During postwar years, when Kishi was making his bid for power, he often used a standard ploy of the political outs in Japan : he criticized the men in power for being too pro-American, and some nervous officials in the U.S. embassy in Tokyo warned that he was anti-American. When Kishi's office approved a $196 million private trade pact with Red China, they saw their worst fears confirmed. But, in actuality, Kishi was what he has always been: pro-Japanese.

In dealing with Peking, Kishi was also under constant pressure from businessmen who argued that it was economic lunacy for Japan to import high-cost coking coal, iron ore and soybeans all the way from the U.S. when they were easily available and cheaper next door in China. His political rivals, from ex-Prime Minister Ishibashi to the ousted Ichiro Kono, warned Kishi he would "miss the bus" if he did not at once enter into normal relations with the Reds.

In his pragmatic fashion, Kishi never went that far.
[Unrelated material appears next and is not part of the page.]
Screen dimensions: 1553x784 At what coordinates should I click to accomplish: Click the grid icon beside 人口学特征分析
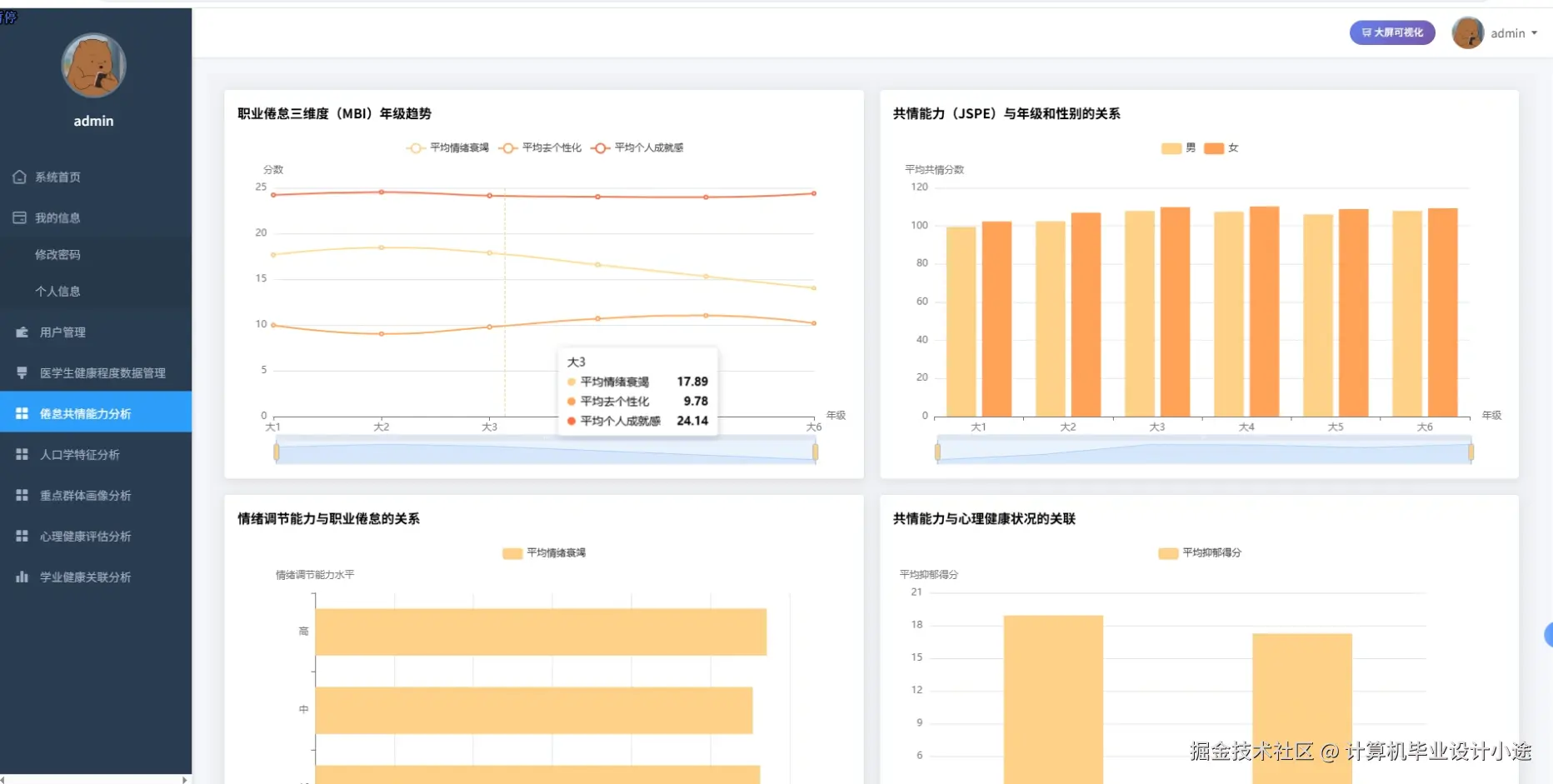(22, 454)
The $196 million trade pact was abruptly canceled by Peking in a pettish squabble about a Chinese trade delegation's right to fly the Red flag in Tokyo. Plainly, the Reds planned to use trade only as a lever and a weapon. Red China launched a short-lived but damaging trade offensive in Southeast Asia and undercut Japanese prices by 10-12%. The negotiators sent by Peking to Japan proved to be more interested in drinking innumerable cups of green tea than in progress ; they blandly offered ridiculously low prices for Japan's products and demanded sky-high prices for China's. And because Kishi held them off, he was denounced by Peking as having the hallucinations of an idiot and, said the Red propagandists, incurred the "enmity of 600 million Chinese."

In contrast, Kishi could see, the U.S. was supplying economic aid and buying more Japanese goods than any other single country — particularly the fine-quality consumer items that are too expensive for the rest of Asia. The U.S., moreover, is the guarantor of Japan's security in the shadow of the two Red giants of China and the Soviet Union. Moved by pragmatism, not pro-Americanism, Kishi realizes that his nation's best and most vital interests are served by close cooperation with the U.S. both in trade and defense.